» **REQUIRED ACTION 1**
List the parameters of the function map_data as they are defined in the passage on chord diagrams.
» **REQUIRED ACTION 2**
Write the next part of the passage on chord diagrams, starting after its final sentence.

» **PASSAGE PROVIDED**
--
To illustrate this flow we map data onto the unit circle. More precisely, for each matrix row, $k$, the application:

t$\mapsto$ t*ideogram_length[k]/row_sum[k]

maps the interval [0, row_sum[k]] onto the interval [0, ideogram_length[k]]. Hence each entry matrix[k][j] of the $k^{th}$ row is mapped to matrix[k][j]*ideogram_length[k]/row_value[k].

The function map_data maps all matrix entries to the corresponding values in the intervals associated to ideograms:

In [9]:
def map_data(data_matrix, row_value, ideogram_length):
    mapped=np.zeros(data_matrix.shape)
    for j  in range(L):
        mapped[:, j]=ideogram_length*data_matrix[:,j]/row_value
    return mapped

mapped_data=map_data(matrix, row_sum, ideogram_length)
mapped_data
Out[9]:
array([[0.27949818, 0.05240591, 0.48912181, 0.        , 0.31443545],
       [0.31429952, 0.        , 0.20953301, 0.08730542, 0.50637144],
       [0.15714976, 0.19207193, 0.29683843, 0.47144927, 0.        ],
       [0.33291045, 0.        , 0.54316969, 0.19273763, 0.21025923],
       [0.40429305, 0.2988253 , 0.17577959, 0.        , 0.5976506 ]])
  • To each pair of values (mapped_data[k][j], mapped_data[j][k]), $k<=j$, one associates a ribbon, that is a curvilinear filled rectangle (that can be degenerate), having as opposite sides two subarcs of the $k^{th}$ ideogram, respectively $j^{th}$ ideogram, and two arcs of quadratic Bézier curves.

Here we illustrate the ribbons associated to pairs (mapped_data[0][j], mapped_data[j][0]), $j=\overline{0,4}$, that illustrate the flow of comments between Emma and all other friends, and herself:

Ribbons
  • For a better looking chord diagram, Circos documentation recommends to sort increasingly each row of the mapped_data.

The array idx_sort, defined below, has on each row the indices that sort the corresponding row in mapped_data:

In [10]:
idx_sort=np.argsort(mapped_data, axis=1)
idx_sort
Out[10]:
array([[3, 1, 0, 4, 2],
       [1, 3, 2, 0, 4],
       [4, 0, 1, 2, 3],
       [1, 3, 4, 0, 2],
       [3, 2, 1, 0, 4]])

In the following we call ribbon ends, the lists l=[l[0], l[1]], r=[r[0], r[1]] having as elements the angular coordinates of the ends of arcs that are opposite sides in a ribbon. These arcs are sub-arcs in the internal boundaries of the ideograms, connected by the ribbon (see the image above).
--
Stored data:
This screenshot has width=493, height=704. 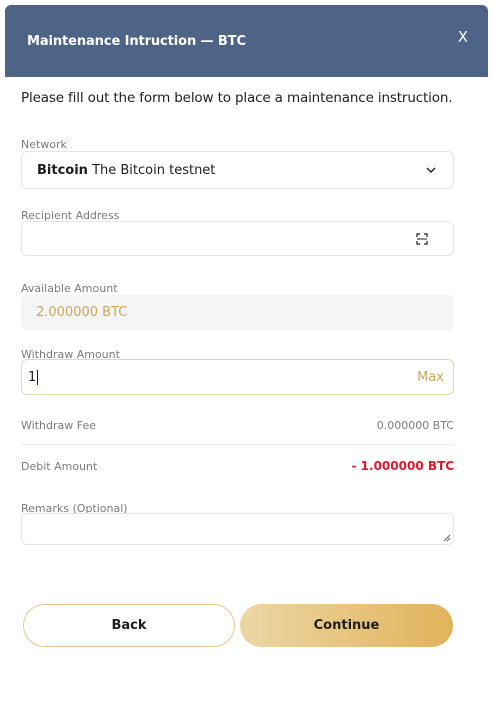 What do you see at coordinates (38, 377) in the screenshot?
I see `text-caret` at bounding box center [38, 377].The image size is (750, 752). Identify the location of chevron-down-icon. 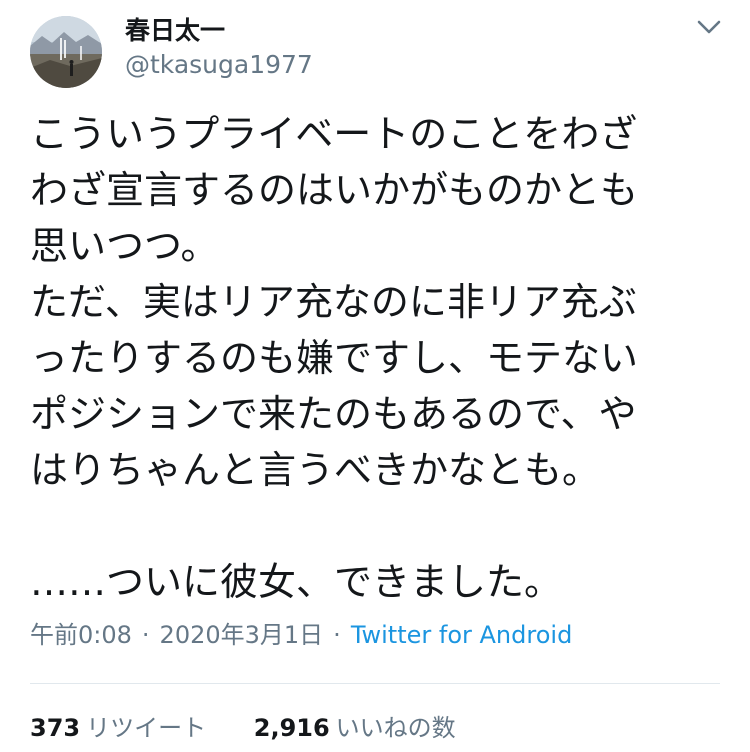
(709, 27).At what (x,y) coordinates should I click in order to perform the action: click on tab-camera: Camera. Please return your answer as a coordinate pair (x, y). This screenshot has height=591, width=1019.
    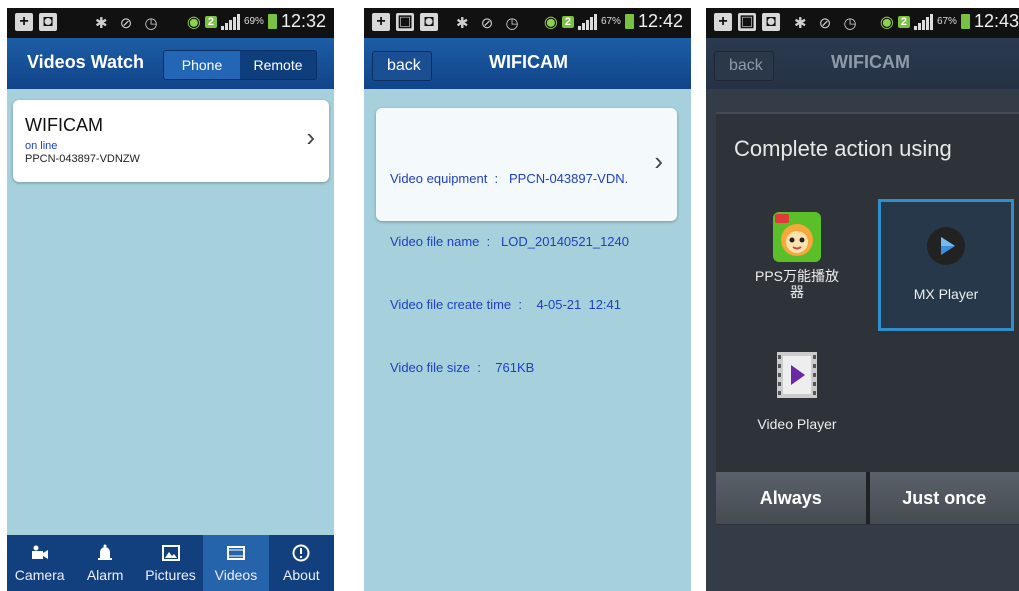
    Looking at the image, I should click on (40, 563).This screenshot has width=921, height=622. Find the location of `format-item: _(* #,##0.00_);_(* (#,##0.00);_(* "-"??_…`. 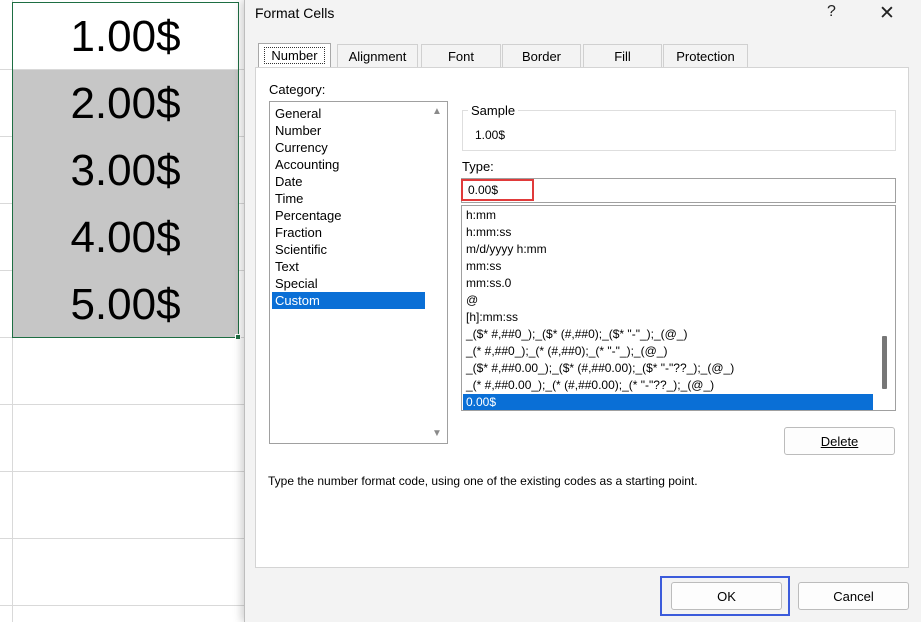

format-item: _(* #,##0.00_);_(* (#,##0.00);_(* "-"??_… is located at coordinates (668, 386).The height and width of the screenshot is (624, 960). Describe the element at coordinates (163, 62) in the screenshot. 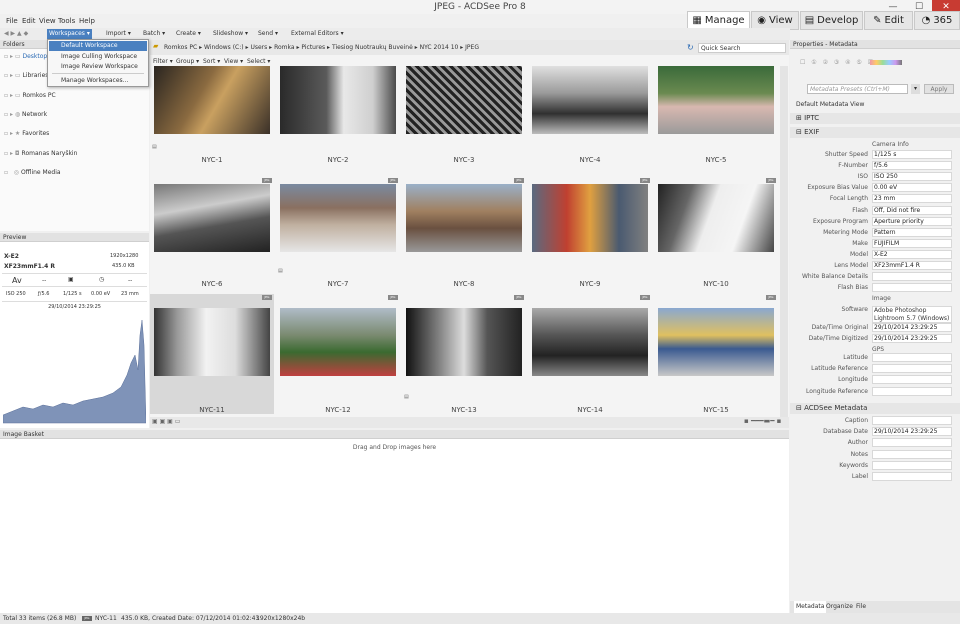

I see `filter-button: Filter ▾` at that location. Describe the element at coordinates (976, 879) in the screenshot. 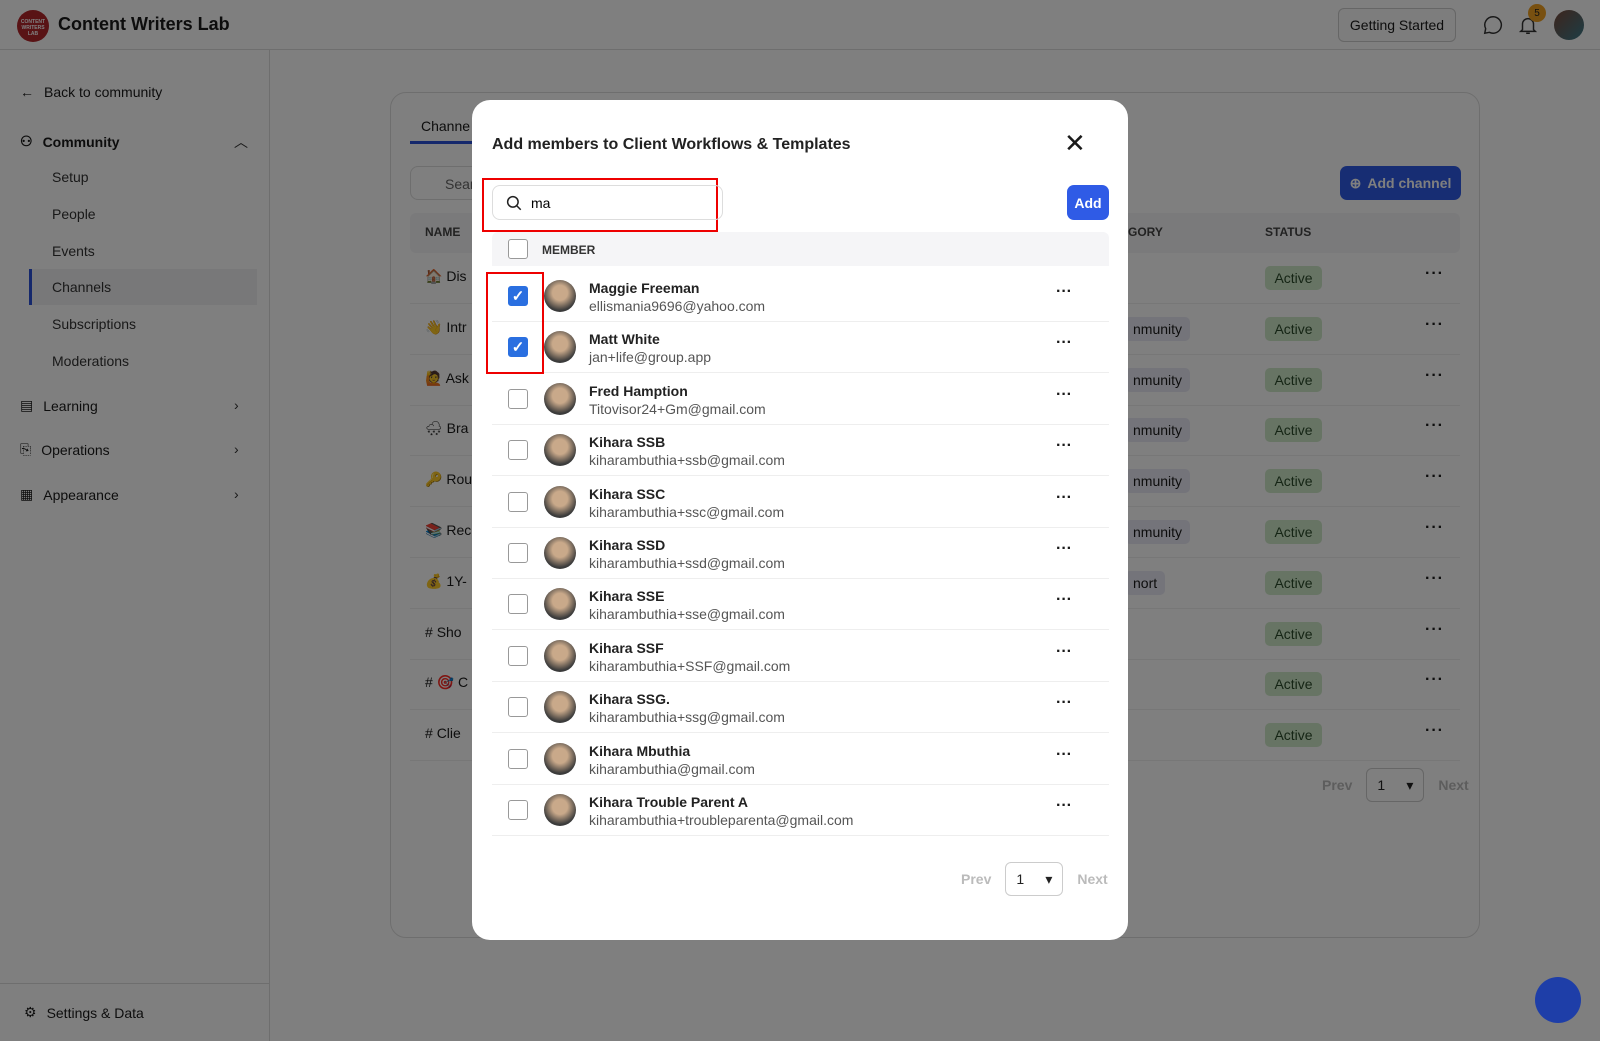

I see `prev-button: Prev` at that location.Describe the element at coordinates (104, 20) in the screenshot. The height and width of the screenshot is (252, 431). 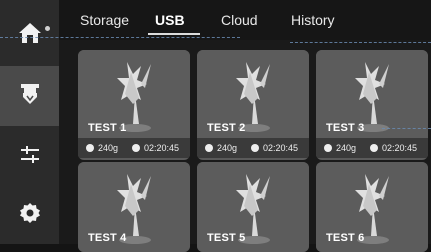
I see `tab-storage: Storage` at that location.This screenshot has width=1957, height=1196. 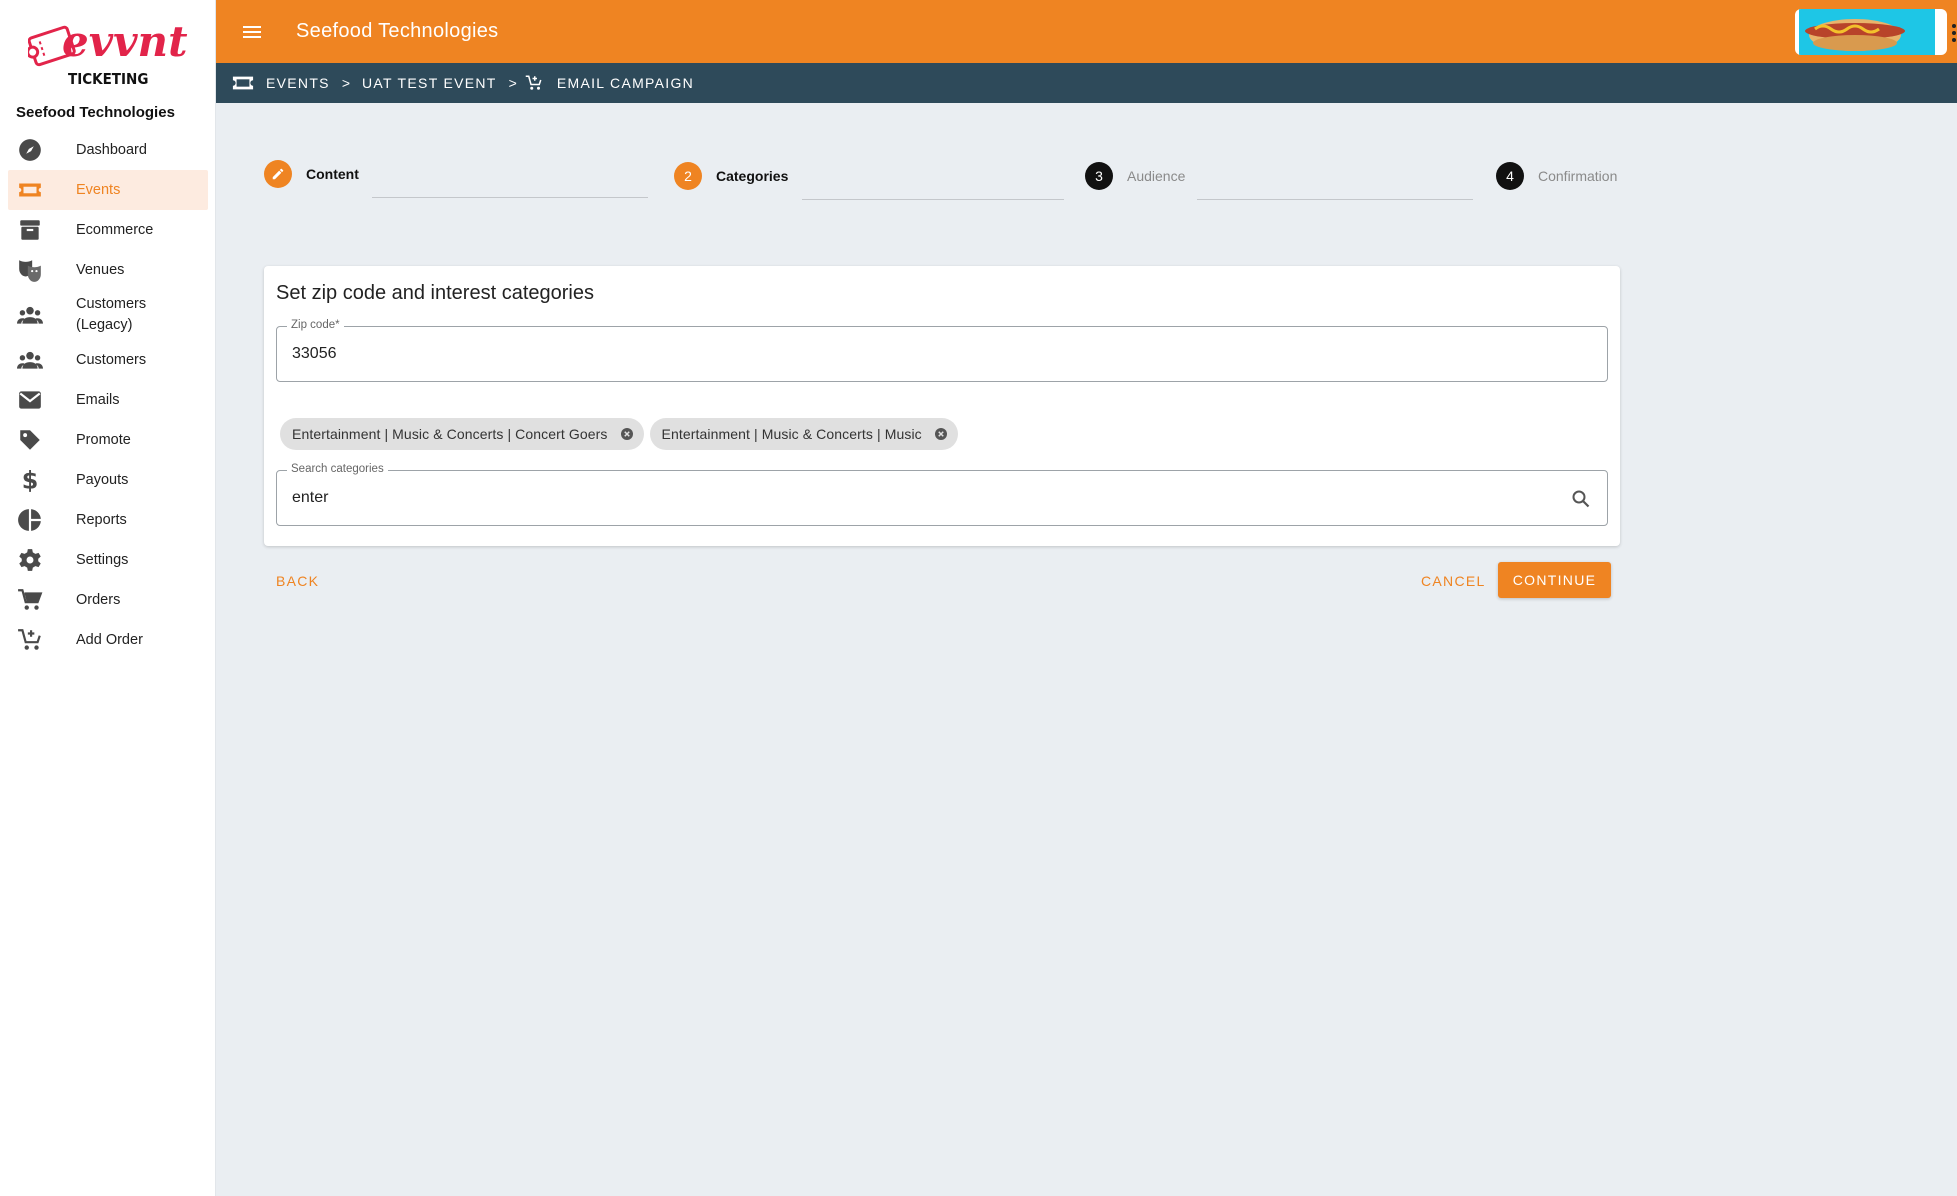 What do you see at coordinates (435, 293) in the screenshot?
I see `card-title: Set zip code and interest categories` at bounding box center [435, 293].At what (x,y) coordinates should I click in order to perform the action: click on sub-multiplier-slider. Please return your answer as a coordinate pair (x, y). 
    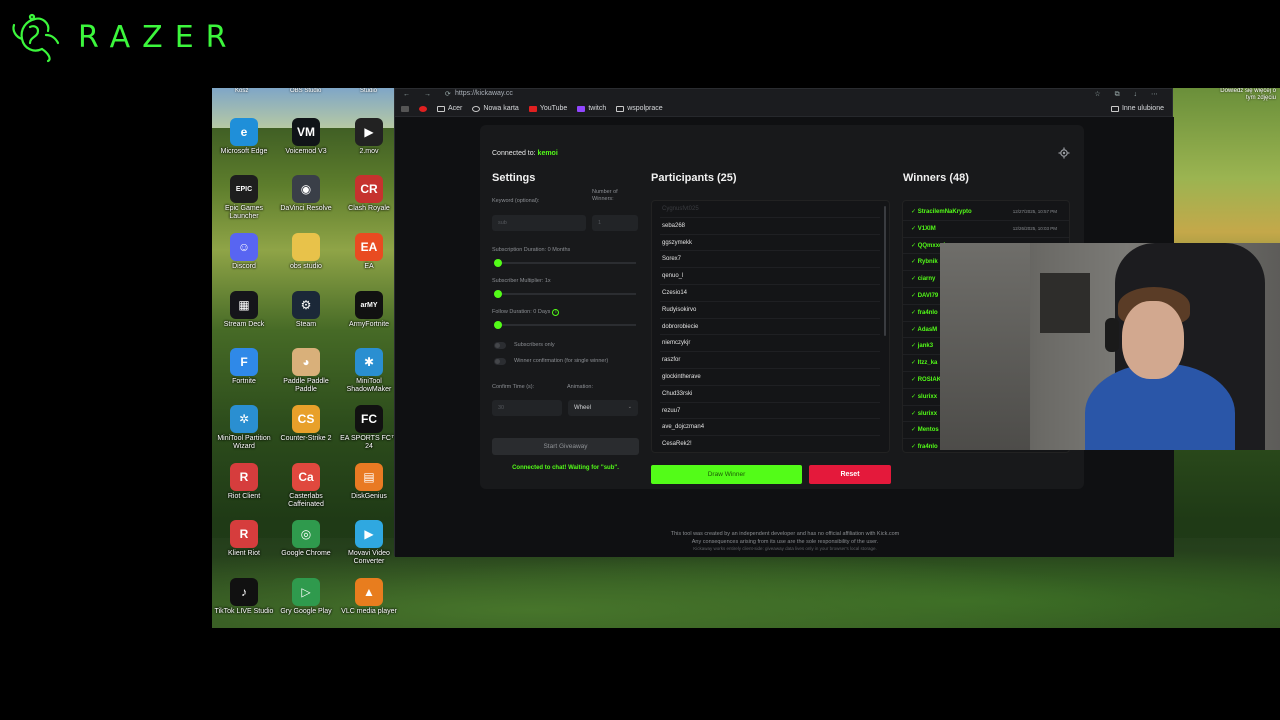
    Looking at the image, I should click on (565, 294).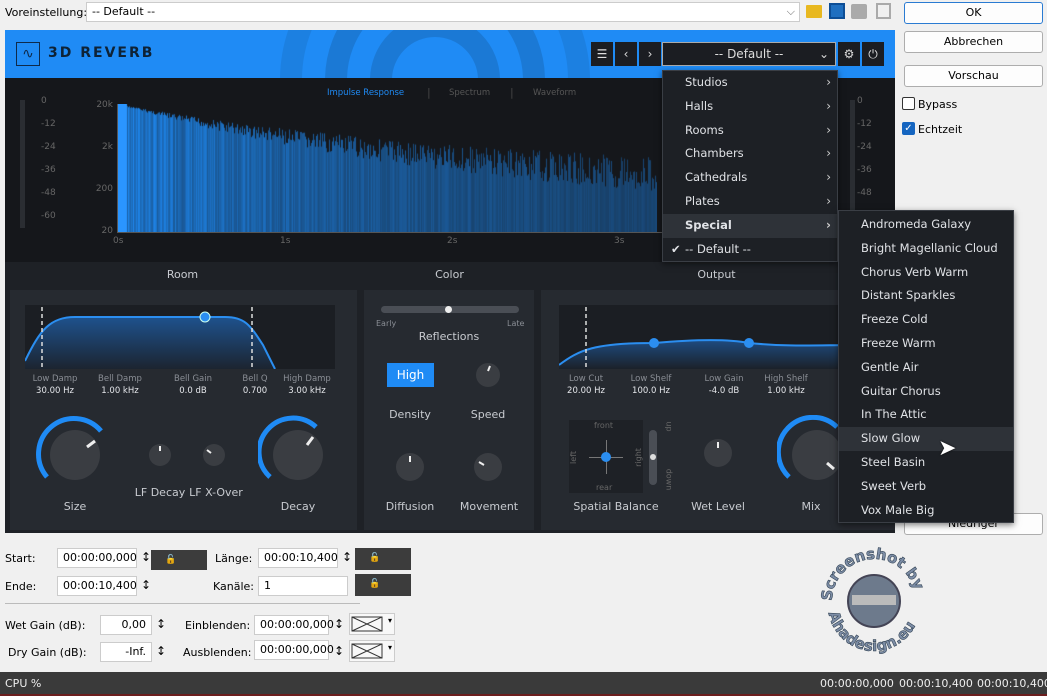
--
» **YOUR RESPONSE 1**
data_matrix, row_value, ideogram_length

» **YOUR RESPONSE 2**
  • Compute the ribbon ends and store them as tuples in a list of lists ($L\times L$):
In [11]:
def make_ribbon_ends(mapped_data, ideo_ends,  idx_sort):
    L=mapped_data.shape[0]
    ribbon_boundary=np.zeros((L,L+1))
    for k in range(L):
        start=ideo_ends[k][0]
        ribbon_boundary[k][0]=start
        for j in range(1,L+1):
            J=idx_sort[k][j-1]
            ribbon_boundary[k][j]=start+mapped_data[k][J]
            start=ribbon_boundary[k][j]
    return [[(ribbon_boundary[k][j],ribbon_boundary[k][j+1] ) for j in range(L)] for k in range(L)]

ribbon_ends=make_ribbon_ends(mapped_data, ideo_ends,  idx_sort)
print 'ribbon ends starting from the ideogram[2]\n', ribbon_ends[2]
ribbon ends starting from the ideogram[2]
[(2.31580258464619, 2.31580258464619), (2.31580258464619, 2.472952342161697), (2.472952342161697, 2.6650242680139837), (2.6650242680139837, 2.9618626988766086), (2.9618626988766086, 3.43331197142313)]

We note that ribbon_ends[k][j] correspond to mapped_data[i][idx_sort[k][j]], i.e. the length of the arc of ends in ribbon_ends[k][j] is equal to mapped_data[i][idx_sort[k][j]].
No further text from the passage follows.